Fisher Exact Parameters


Data Bin Partition Value

Fisher Exact (FE) requires that the data fall into two bins. Usually these are CGH absent/present calls using discrete data or if an expression value can be used as a cutoff, the input data can be essentially continuous. The data bin partition splits that data by classifying each value as above the cutoff of below or equal to the cutoff.

The next to buttons allow you to associate one of your data bin names with the values that are greater than the supplied cutoff.

Contingency Matrix Orientation

The 2x2 contingency matrix that holds information indicating which values in an expression vector fall under a particular sample group and data bin, can have its columns and rows swapped. Note that this has no impact on the reported p-values but rather is used to describe the observed effect if a user is interested in a one-tailed result.

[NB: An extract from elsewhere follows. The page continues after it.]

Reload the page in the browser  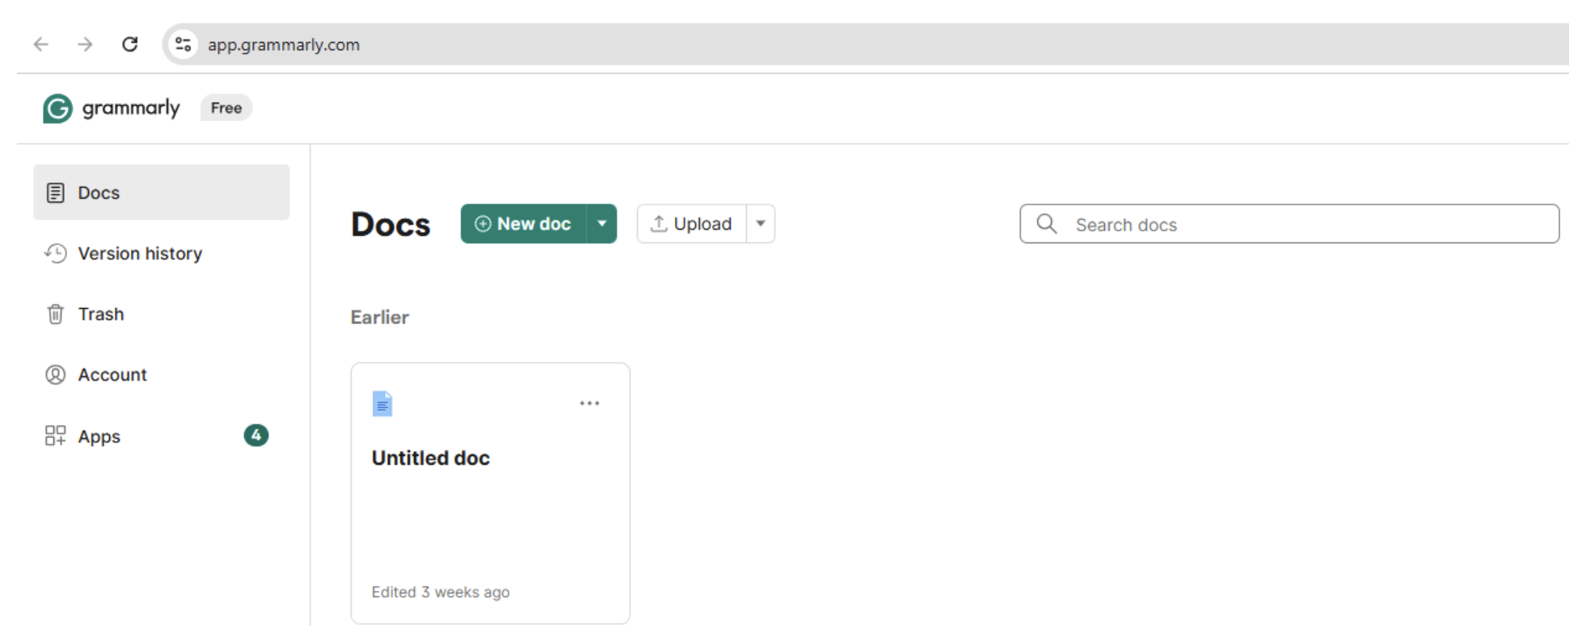tap(129, 44)
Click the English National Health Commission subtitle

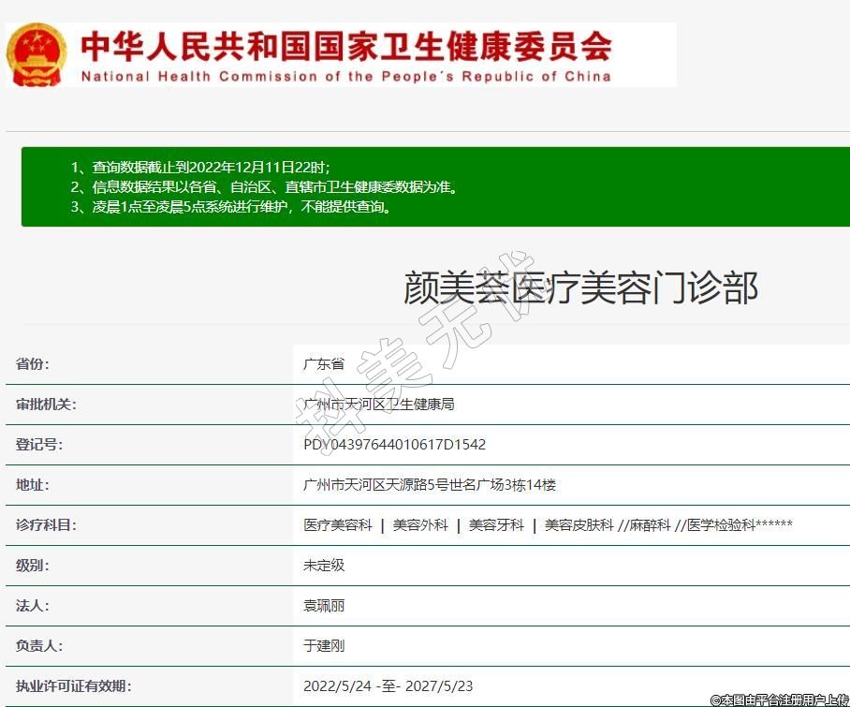(345, 77)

In most studies one is generally going to look for disproportionality where a data bin is over represented in one sample group or the other. In some cases, it might be more important to ask a more specific question such as which genes are over represented in sample group A. The comparison that is of greatest interest should appear in the upper left quadrant of the contingency matrix. The one tailed result will be focused on reporting on this observation.

Alpha Value

The alpha value is a p-value cutoff. p-values below this value are considered as justification for rejection of the test's null hypothesis. Lowering the alpha value, or critical p-value, makes the test more stringent by limiting chance of a single type two error.

FDR: False Discovery Rate

The False Discovery Rate (FDR) reports an estimate of the fraction of false positives among a set of genes called signficant. This option uses the Benjamini-Hochberg correction which is described as a correction on the p-value such that the FDR for the collection of genes with p-values less than a particular gene i, is less than the corrected p-value for gene i. The FDR estimates the number of false positives such that if you call 100 genes positive and the FDR is 0.05 then it is estimated that 5 genes or fewer are falsely called significant.

There are two options for FDR, one in which you supply and FDR prior to the analysis, and a second option that supports a user interface to permit balancing the number of significant calls with FDR following computation of the results. This second option presents a graph of FDR vs. number of significant genes.